The third and most obvious example of the bill’s spitefulness is its provision that no solatium will be paid for expropriations. Solatium is compensation for inconvenience, and hitherto in South Africa and elsewhere has been paid in addition to the compensation for the value of the property.

Clause 4 of the schedule to Kenya’s Land Acquisition Act, for example, provides for the addition of an amount of 15% of market value to the compensation, as “compensation for disturbance”.

A weaker but similar provision exists in Section 12(2) of South Africa’s present Expropriation Act of 1975.

This makes sense. Remember, owners are not criminals or wrongdoers. Therefore, when a well-meaning government expropriates property, it additionally compensates the owner for the immense hardship that is being caused by government to an innocent person. It is a way of apologising and trying to make right the apparently necessary injustice government is causing.

No more of this in South Africa, however. The bill ends the paying of solatium.

Owners, if they are lucky enough to be offered compensation for the value of the property at all, will only receive that compensation, and no more. In other words, even if they receive market-based compensation, owners will be in a worse position than they were before the expropriation, because they still valued their property enough to want to keep it rather than sell it. Even market value then is below the subjective valuation (which might be sentimental) they had for their property.

Expropriation, as government envisions in the bill, clearly disregards any subjective concerns, sentiments and plans of property owners.

New definition of ‘abandonment’

And finally, another example, arguably worse than the elimination of solatium, is the bill’s redefinition of “abandonment” for the purposes of expropriation without compensation.

Under our common law, and under the previous version of the Expropriation Bill, abandonment is defined as 1) no longer controlling property, and 2) no longer having the manifest intention to own the property. The bill eliminates the later requirement, defining abandonment as merely the failure to exercise control over the property.

This means that if any property owner is unlawfully or mistakenly evicted from their property (for instance, by criminals or by locking themselves out respectively), government may, under the bill’s provisions, regard this as a ground to expropriate that property without compensation.

Thankfully, it is unlikely that our courts will allow such an obviously unjust and inequitable event to occur.

But that the bill makes it possible, unfortunately, shows the attitude with which government today approaches the notion of expropriation: pure spite or a coarse political calculus.

All property owners are at risk

Race has been avoided here given its tendency to distract some from the pertinent issues at play.

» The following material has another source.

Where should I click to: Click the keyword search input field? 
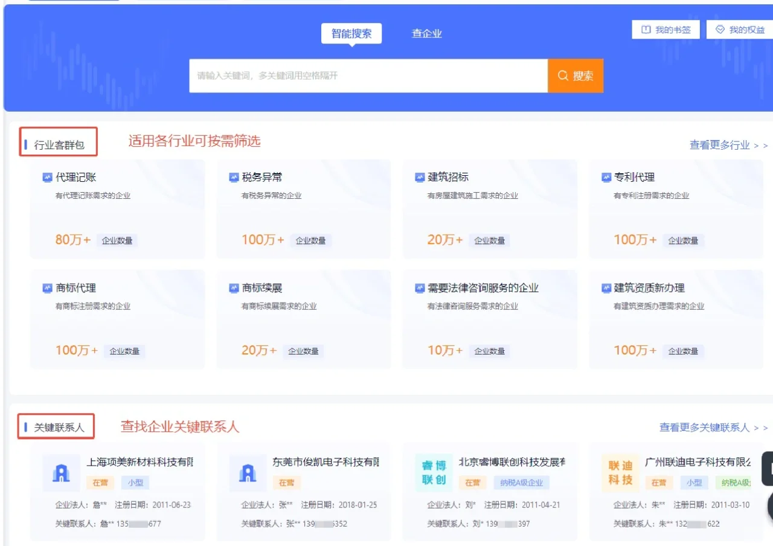coord(368,75)
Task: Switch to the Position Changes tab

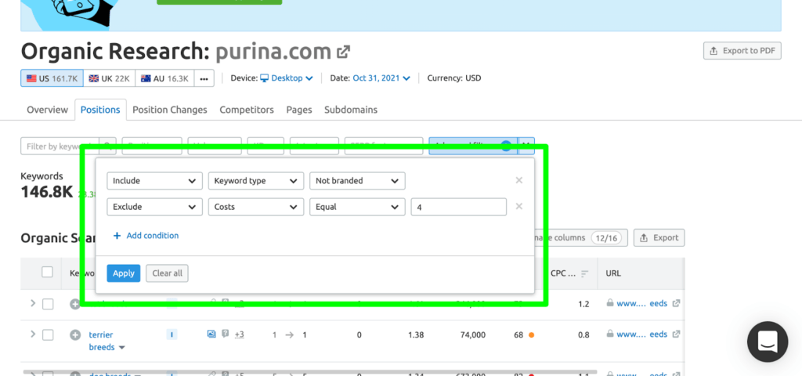Action: [170, 110]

Everything mentioned above applies to property owners of whatever race.

Nobody is exempt, and owners in a lower income bracket have more reason to be concerned.

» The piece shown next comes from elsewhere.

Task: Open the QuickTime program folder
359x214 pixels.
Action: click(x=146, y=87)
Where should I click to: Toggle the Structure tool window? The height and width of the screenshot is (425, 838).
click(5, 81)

It is them, not the wealthy, who will be unable to fruitfully challenge government’s spiteful conduct in court. In any event, as far as I am aware, government is not taking strides to make legal aid available to expropriation victims who may want challenge such decisions in court. Groupings in civil society may want to consider starting such funds.

The Constitution requires government to be respectful of property owners. Indeed, it requires government to expand and enlarge ownership through a land reform programme that respects property rights.

The Constitution certainly does not condone the expropriation-as-punishment conceptualisation government has adopted in the Expropriation Bill.

It is incumbent on constitutionalists of all stripes to reject this new approach.